Corte di Cassazione, sezione seconda penale, Sentenza 30 luglio 2020, n. 23331
Massima estrapolata:
In tema di rapina impropria, sussiste l’aggravante di cui all’art. 628, comma terzo, n. 3-bis, cod. pen. nel caso in cui la condotta di impossessamento di beni altrui sia compiuta in un luogo di privata dimora e la violenza e la minaccia siano commesse, successivamente, all’esterno, in un luogo pubblico, posto che le ragioni dell’aggravante risiedono nella tutela del domicilio.
Sentenza 30 luglio 2020, n. 23331
Data udienza 2 luglio 2020
Tag – parola chiave: Rapina impropria aggravata – Lesione – Resistenza a pubblico ufficiale – Attenuante del danno di speciale tenuità – Presupposti – Rilevanza anche degli effetti dannosi della condotta – Luogo di privata dimora – Presupposti
REPUBBLICA ITALIANA
IN NOME DEL POPOLO ITALIANO
LA CORTE SUPREMA DI CASSAZIONE
SEZIONE SECONDA PENALE
Composta dagli Ill.mi Sigg.ri Magistrati:
Dott. CERVADORO Mirel – Presidente
Dott. IMPERIALI Lucia – Consigliere
Dott. MESSINI D’AGOSTINI – rel. Consigliere
Dott. PAZIENZA V. – Consigliere
Dott. TUTINELLI V. – Consigliere
ha pronunciato la seguente:
SENTENZA
sul ricorso proposto da:
(OMISSIS), nata il (OMISSIS);
(OMISSIS), nata il (OMISSIS);
avverso la sentenza del 24/04/2018 della CORTE DI APPELLO DI PERUGIA;
visti gli atti, il provvedimento impugnato e il ricorso;
udita la relazione svolta dal Consigliere Dr. Piero MESSINI D’AGOSTINI;
lette le conclusioni del Pubblico Ministero, in persona del Sostituto Procuratore generale Dr. CENNICOLA Elisabetta, che ha concluso per l’inammissibilita’ del ricorso.

#####

Esercizi –
(1) Duplica il passo della sentenza che comincia con "Corte di Cassazione, sezione" e continua fino a "tutela del domicilio.".
(2) In quale data si è tenuta l'udienza indicata nella sentenza?
(3) Riscrivi in forma più breve il paragrafo della sentenza che inizia con "In tema di rapina impropria", conservandone i fatti principali.

Dati –

#####

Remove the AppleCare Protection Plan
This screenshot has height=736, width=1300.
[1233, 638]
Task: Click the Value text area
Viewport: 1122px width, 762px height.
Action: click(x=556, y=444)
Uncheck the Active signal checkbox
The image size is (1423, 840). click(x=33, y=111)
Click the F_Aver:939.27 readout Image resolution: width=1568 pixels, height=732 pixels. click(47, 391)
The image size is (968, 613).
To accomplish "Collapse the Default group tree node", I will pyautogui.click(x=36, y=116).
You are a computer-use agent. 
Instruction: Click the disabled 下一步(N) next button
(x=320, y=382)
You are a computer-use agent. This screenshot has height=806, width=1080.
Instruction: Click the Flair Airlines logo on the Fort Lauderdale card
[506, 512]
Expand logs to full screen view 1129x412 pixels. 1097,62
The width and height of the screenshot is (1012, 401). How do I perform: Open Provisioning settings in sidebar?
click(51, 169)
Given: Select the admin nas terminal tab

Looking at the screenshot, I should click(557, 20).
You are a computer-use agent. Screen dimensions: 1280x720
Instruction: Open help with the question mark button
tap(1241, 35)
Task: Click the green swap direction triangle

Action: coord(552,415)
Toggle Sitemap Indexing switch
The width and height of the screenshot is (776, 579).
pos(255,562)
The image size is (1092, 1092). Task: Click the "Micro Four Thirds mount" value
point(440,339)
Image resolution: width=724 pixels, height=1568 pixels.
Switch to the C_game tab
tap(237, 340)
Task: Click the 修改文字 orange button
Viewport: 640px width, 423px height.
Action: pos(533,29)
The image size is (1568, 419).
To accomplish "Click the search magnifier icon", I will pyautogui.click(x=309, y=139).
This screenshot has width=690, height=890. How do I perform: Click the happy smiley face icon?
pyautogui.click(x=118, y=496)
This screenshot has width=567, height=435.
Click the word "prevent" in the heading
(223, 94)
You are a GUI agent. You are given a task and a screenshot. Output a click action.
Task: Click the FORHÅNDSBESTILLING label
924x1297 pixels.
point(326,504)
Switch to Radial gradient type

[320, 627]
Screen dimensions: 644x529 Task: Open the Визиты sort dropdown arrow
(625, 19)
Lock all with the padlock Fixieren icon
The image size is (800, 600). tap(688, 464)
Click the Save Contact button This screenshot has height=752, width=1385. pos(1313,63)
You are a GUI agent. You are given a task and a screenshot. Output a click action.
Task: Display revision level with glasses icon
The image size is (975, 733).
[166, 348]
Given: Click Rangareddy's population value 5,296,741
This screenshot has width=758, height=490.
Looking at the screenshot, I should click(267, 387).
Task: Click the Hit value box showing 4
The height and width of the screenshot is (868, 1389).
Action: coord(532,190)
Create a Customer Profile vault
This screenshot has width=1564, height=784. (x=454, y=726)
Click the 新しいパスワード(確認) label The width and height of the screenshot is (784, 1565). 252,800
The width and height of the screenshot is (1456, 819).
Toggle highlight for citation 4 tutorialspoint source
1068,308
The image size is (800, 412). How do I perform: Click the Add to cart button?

#####

Risultati –
(1)
Corte di Cassazione, sezione seconda penale, Sentenza 30 luglio 2020, n. 23331
Massima estrapolata:
In tema di rapina impropria, sussiste l’aggravante di cui all’art. 628, comma terzo, n. 3-bis, cod. pen. nel caso in cui la condotta di impossessamento di beni altrui sia compiuta in un luogo di privata dimora e la violenza e la minaccia siano commesse, successivamente, all’esterno, in un luogo pubblico, posto che le ragioni dell’aggravante risiedono nella tutela del domicilio.

(2) Il 2 luglio 2020.

(3) Nella rapina impropria vale l'aggravante dell'art. 628, comma terzo, n. 3-bis, cod. pen. anche se l'impossessamento avviene in una privata dimora e la violenza e la minaccia seguono all'esterno, in un luogo pubblico, perché l'aggravante tutela il domicilio.